How to complete this task =>
Give back every record precisely.

Supplied entries =>

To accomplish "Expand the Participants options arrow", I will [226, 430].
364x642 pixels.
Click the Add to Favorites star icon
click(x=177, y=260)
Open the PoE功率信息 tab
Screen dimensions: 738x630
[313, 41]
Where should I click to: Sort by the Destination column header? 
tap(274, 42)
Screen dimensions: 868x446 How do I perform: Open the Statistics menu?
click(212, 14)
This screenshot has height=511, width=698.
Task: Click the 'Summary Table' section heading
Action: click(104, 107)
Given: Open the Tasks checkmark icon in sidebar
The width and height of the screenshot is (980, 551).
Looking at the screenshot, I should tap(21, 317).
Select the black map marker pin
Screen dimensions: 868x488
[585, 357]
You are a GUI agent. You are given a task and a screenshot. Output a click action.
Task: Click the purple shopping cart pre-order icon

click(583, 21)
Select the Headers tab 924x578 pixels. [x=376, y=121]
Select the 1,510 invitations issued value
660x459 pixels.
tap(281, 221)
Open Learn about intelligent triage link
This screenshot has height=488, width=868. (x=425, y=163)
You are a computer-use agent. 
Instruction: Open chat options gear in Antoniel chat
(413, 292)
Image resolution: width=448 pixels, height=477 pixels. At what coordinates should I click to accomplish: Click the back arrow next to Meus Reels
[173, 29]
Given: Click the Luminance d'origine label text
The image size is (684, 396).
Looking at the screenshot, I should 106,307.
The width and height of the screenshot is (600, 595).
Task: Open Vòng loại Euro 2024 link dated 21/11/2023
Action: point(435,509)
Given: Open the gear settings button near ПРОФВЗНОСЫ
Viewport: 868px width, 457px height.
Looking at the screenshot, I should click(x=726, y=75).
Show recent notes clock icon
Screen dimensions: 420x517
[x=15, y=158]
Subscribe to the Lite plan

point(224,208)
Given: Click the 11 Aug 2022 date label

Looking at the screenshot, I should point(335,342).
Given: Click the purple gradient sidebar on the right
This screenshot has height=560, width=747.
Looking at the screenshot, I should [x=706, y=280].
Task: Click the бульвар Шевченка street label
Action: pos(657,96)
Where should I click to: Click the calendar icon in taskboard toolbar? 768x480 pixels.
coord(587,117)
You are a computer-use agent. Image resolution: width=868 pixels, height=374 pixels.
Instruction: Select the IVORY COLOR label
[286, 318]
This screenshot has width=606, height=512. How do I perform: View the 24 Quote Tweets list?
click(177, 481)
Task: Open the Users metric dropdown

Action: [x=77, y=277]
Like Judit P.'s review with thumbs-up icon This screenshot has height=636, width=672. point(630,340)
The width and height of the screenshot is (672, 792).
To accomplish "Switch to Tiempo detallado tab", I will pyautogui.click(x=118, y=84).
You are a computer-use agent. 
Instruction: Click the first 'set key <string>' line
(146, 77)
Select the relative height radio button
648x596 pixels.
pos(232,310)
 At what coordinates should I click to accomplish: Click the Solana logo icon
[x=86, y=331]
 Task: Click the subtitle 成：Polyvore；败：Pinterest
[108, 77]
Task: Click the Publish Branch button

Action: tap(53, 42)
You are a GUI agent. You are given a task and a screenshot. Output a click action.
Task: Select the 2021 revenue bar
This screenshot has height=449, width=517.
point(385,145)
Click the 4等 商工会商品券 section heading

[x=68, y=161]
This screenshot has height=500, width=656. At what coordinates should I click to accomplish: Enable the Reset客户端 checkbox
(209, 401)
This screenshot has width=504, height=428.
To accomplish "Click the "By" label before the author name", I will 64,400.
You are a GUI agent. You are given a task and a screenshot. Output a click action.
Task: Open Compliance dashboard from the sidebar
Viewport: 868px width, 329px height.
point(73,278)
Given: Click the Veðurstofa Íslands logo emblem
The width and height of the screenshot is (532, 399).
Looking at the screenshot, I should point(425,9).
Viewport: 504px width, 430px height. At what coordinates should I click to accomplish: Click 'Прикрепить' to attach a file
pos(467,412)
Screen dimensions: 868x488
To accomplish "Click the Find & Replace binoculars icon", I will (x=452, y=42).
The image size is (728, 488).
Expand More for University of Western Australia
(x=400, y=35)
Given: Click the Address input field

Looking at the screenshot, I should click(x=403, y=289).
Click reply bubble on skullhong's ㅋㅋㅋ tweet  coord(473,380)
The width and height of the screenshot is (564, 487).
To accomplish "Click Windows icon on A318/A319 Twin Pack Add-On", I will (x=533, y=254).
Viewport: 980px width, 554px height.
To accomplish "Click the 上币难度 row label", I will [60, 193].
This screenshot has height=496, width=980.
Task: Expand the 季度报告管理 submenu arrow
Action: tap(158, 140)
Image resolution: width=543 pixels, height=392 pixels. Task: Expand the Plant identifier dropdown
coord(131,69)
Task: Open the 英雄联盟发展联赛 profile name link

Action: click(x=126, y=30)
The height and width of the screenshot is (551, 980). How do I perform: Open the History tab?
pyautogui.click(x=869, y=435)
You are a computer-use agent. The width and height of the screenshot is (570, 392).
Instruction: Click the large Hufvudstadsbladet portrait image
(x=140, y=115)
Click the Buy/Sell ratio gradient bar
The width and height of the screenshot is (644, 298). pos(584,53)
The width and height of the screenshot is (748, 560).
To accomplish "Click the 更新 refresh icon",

The answer =>
To accomplish "Expand the Participants options arrow", I will [226, 430].
364x642 pixels.
Click the Add to Favorites star icon
click(x=177, y=260)
Open the PoE功率信息 tab
Screen dimensions: 738x630
[313, 41]
Where should I click to: Sort by the Destination column header? 
tap(274, 42)
Screen dimensions: 868x446 How do I perform: Open the Statistics menu?
click(212, 14)
This screenshot has height=511, width=698.
Task: Click the 'Summary Table' section heading
Action: click(104, 107)
Given: Open the Tasks checkmark icon in sidebar
The width and height of the screenshot is (980, 551).
Looking at the screenshot, I should tap(21, 317).
Select the black map marker pin
Screen dimensions: 868x488
[585, 357]
You are a GUI agent. You are given a task and a screenshot. Output a click action.
Task: Click the purple shopping cart pre-order icon

click(583, 21)
Select the Headers tab 924x578 pixels. [x=376, y=121]
Select the 1,510 invitations issued value
660x459 pixels.
tap(281, 221)
Open Learn about intelligent triage link
This screenshot has height=488, width=868. (x=425, y=163)
You are a computer-use agent. 
Instruction: Open chat options gear in Antoniel chat
(413, 292)
Image resolution: width=448 pixels, height=477 pixels. At what coordinates should I click to accomplish: Click the back arrow next to Meus Reels
[173, 29]
Given: Click the Luminance d'origine label text
The image size is (684, 396).
Looking at the screenshot, I should 106,307.
The width and height of the screenshot is (600, 595).
Task: Open Vòng loại Euro 2024 link dated 21/11/2023
Action: point(435,509)
Given: Open the gear settings button near ПРОФВЗНОСЫ
Viewport: 868px width, 457px height.
Looking at the screenshot, I should click(x=726, y=75).
Show recent notes clock icon
Screen dimensions: 420x517
[x=15, y=158]
Subscribe to the Lite plan

point(224,208)
Given: Click the 11 Aug 2022 date label

Looking at the screenshot, I should point(335,342).
Given: Click the purple gradient sidebar on the right
This screenshot has height=560, width=747.
Looking at the screenshot, I should [x=706, y=280].
Task: Click the бульвар Шевченка street label
Action: pos(657,96)
Where should I click to: Click the calendar icon in taskboard toolbar? 768x480 pixels.
coord(587,117)
You are a computer-use agent. Image resolution: width=868 pixels, height=374 pixels.
Instruction: Select the IVORY COLOR label
[286, 318]
This screenshot has width=606, height=512. How do I perform: View the 24 Quote Tweets list?
click(177, 481)
Task: Open the Users metric dropdown

Action: [x=77, y=277]
Like Judit P.'s review with thumbs-up icon This screenshot has height=636, width=672. point(630,340)
The width and height of the screenshot is (672, 792).
To accomplish "Switch to Tiempo detallado tab", I will pyautogui.click(x=118, y=84).
You are a computer-use agent. 
Instruction: Click the first 'set key <string>' line
(146, 77)
Select the relative height radio button
648x596 pixels.
pos(232,310)
 At what coordinates should I click to accomplish: Click the Solana logo icon
[x=86, y=331]
 Task: Click the subtitle 成：Polyvore；败：Pinterest
[108, 77]
Task: Click the Publish Branch button

Action: tap(53, 42)
You are a GUI agent. You are given a task and a screenshot. Output a click action.
Task: Select the 2021 revenue bar
This screenshot has height=449, width=517.
point(385,145)
Click the 4等 商工会商品券 section heading

[x=68, y=161]
This screenshot has height=500, width=656. At what coordinates should I click to accomplish: Enable the Reset客户端 checkbox
(209, 401)
This screenshot has width=504, height=428.
To accomplish "Click the "By" label before the author name", I will 64,400.
You are a GUI agent. You are given a task and a screenshot. Output a click action.
Task: Open Compliance dashboard from the sidebar
Viewport: 868px width, 329px height.
point(73,278)
Given: Click the Veðurstofa Íslands logo emblem
The width and height of the screenshot is (532, 399).
Looking at the screenshot, I should point(425,9).
Viewport: 504px width, 430px height. At what coordinates should I click to accomplish: Click 'Прикрепить' to attach a file
pos(467,412)
Screen dimensions: 868x488
To accomplish "Click the Find & Replace binoculars icon", I will (x=452, y=42).
The image size is (728, 488).
Expand More for University of Western Australia
(x=400, y=35)
Given: Click the Address input field

Looking at the screenshot, I should click(x=403, y=289).
Click reply bubble on skullhong's ㅋㅋㅋ tweet  coord(473,380)
The width and height of the screenshot is (564, 487).
To accomplish "Click Windows icon on A318/A319 Twin Pack Add-On", I will (x=533, y=254).
Viewport: 980px width, 554px height.
To accomplish "Click the 上币难度 row label", I will [60, 193].
This screenshot has height=496, width=980.
Task: Expand the 季度报告管理 submenu arrow
Action: tap(158, 140)
Image resolution: width=543 pixels, height=392 pixels. Task: Expand the Plant identifier dropdown
coord(131,69)
Task: Open the 英雄联盟发展联赛 profile name link

Action: click(x=126, y=30)
The height and width of the screenshot is (551, 980). How do I perform: Open the History tab?
pyautogui.click(x=869, y=435)
You are a computer-use agent. The width and height of the screenshot is (570, 392).
Instruction: Click the large Hufvudstadsbladet portrait image
(x=140, y=115)
Click the Buy/Sell ratio gradient bar
The width and height of the screenshot is (644, 298). pos(584,53)
The width and height of the screenshot is (748, 560).
To accomplish "Click the 更新 refresh icon",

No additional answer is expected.